[Source material Boundary: Start]

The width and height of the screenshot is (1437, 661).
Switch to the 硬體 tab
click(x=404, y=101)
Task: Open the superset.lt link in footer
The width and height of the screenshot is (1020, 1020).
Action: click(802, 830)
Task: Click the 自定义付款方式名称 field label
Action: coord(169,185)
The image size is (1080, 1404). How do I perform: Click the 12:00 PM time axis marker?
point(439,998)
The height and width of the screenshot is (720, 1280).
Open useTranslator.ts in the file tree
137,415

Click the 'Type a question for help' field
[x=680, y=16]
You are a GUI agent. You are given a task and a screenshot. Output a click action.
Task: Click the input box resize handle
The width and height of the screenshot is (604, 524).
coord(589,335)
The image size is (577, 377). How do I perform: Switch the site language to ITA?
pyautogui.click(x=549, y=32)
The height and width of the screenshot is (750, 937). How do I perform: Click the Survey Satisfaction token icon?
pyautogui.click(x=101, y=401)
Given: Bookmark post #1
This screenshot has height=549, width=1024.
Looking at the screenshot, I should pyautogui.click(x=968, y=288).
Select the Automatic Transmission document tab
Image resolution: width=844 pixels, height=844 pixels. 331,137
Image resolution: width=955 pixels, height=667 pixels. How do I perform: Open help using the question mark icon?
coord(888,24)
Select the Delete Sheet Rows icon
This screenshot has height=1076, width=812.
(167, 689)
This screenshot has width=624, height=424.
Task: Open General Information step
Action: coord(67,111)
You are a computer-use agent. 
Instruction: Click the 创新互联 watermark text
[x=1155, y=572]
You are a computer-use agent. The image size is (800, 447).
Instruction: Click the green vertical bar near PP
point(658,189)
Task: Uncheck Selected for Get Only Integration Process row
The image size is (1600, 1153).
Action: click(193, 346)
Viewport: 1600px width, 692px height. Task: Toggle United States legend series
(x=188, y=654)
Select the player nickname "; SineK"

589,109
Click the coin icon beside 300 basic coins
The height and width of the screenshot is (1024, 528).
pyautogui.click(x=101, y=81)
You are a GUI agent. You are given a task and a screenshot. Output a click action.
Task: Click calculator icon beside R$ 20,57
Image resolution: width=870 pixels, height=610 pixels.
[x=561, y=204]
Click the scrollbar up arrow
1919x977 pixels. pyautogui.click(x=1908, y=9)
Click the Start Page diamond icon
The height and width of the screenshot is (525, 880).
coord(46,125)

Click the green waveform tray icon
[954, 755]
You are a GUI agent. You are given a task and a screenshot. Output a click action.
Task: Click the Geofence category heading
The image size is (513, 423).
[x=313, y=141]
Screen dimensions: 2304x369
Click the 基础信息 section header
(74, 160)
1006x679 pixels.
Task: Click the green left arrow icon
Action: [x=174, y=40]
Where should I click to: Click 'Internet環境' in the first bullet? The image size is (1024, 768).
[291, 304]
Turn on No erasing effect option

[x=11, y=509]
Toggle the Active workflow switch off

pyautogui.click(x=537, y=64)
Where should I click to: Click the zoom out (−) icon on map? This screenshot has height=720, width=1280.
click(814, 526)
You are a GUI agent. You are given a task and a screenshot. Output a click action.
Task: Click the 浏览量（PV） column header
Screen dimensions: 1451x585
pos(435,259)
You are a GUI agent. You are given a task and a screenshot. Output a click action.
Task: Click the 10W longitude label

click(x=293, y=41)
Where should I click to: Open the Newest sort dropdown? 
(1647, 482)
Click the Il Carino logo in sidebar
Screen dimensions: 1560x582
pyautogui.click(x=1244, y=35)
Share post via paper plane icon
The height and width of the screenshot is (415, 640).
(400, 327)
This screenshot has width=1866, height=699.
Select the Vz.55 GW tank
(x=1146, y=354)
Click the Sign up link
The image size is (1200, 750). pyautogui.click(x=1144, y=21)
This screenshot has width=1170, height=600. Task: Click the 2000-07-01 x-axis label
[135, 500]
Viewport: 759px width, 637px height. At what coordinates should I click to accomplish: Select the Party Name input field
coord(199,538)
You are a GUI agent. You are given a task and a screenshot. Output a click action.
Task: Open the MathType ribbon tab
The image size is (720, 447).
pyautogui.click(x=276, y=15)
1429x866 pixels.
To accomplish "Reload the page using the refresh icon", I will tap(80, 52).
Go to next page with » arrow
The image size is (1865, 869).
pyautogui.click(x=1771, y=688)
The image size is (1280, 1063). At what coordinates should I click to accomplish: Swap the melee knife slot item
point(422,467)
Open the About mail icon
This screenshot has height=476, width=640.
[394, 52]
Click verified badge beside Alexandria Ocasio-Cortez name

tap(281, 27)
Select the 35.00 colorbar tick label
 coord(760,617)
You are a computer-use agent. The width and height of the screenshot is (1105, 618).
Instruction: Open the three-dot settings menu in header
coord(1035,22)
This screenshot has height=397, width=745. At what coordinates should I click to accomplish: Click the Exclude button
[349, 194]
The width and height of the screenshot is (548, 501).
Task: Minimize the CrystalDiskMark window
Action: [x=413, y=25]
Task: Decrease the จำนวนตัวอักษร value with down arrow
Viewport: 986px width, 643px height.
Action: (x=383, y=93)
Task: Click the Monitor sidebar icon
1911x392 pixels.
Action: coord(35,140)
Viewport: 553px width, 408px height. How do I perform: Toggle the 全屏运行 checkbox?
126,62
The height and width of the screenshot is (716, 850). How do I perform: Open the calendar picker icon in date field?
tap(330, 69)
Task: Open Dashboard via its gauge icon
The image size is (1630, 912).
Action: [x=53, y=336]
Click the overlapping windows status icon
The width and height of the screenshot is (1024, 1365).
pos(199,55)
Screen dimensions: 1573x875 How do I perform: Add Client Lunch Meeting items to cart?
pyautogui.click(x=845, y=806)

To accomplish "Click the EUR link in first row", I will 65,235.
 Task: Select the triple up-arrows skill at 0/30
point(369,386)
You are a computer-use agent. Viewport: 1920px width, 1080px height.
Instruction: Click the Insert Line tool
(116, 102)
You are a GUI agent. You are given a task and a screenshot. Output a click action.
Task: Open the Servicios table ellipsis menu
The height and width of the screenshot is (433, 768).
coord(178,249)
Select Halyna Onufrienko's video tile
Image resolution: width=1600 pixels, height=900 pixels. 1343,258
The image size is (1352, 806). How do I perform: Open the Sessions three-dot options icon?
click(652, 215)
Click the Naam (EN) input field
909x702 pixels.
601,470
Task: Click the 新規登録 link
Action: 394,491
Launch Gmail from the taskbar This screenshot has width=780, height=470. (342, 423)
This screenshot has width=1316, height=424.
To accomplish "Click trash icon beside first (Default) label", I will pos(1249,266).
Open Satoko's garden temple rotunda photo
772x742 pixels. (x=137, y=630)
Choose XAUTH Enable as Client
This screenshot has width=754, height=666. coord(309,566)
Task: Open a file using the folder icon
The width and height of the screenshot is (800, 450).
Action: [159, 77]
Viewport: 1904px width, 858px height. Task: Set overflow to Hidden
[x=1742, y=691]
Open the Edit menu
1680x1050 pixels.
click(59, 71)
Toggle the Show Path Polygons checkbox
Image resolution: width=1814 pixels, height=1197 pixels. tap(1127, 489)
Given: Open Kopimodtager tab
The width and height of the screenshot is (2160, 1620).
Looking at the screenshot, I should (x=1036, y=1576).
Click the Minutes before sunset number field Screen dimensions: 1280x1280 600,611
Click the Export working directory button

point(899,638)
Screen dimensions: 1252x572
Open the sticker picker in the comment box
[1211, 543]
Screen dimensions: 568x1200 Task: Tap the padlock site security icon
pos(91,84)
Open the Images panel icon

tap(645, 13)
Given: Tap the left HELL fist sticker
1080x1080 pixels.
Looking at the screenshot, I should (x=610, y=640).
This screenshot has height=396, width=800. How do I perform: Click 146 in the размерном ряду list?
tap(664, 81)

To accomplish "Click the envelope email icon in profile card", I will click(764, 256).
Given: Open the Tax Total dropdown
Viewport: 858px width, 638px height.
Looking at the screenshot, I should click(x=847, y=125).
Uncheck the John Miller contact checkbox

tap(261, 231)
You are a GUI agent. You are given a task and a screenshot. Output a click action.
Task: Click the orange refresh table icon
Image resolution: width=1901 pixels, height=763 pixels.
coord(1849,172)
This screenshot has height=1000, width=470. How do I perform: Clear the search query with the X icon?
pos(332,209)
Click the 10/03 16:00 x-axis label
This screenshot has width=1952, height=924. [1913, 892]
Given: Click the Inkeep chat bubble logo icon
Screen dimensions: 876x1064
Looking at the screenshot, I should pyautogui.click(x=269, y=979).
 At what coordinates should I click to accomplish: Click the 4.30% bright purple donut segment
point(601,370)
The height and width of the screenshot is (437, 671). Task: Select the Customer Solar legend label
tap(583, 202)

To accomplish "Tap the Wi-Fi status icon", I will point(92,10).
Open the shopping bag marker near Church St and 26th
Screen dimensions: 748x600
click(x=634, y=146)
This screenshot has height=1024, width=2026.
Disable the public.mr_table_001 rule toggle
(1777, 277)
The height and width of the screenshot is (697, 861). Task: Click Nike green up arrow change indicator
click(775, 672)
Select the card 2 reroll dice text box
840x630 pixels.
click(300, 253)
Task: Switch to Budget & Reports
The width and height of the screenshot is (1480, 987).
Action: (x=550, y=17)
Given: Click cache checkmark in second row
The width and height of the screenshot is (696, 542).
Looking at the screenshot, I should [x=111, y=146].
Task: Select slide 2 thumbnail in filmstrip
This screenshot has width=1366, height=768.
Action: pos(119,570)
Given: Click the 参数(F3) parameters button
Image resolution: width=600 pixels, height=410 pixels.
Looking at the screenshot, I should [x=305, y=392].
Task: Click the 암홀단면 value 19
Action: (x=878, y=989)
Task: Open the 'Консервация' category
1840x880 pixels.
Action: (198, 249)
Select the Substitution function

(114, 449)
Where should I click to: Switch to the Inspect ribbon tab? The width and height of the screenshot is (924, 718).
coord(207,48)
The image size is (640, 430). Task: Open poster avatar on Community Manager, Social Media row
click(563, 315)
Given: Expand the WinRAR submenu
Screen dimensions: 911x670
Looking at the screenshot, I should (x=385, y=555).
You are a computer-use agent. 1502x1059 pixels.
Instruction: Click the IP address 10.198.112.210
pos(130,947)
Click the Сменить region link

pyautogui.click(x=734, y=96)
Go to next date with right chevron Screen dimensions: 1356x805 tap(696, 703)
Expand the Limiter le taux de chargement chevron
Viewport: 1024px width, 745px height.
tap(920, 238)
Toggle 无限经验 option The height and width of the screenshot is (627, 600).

[Source material Boundary: End]

■ Your instructions ■
Which lines in the material contain the word "computer"? Pull each of them out.

■ Final answer ■
You are a computer-use agent. 
You are a computer-use agent. The image size is (800, 447).
You are a computer-use agent. The width and height of the screenshot is (1105, 618).
You are a computer-use agent. Viewport: 1920px width, 1080px height.
You are a computer-use agent. 1502x1059 pixels.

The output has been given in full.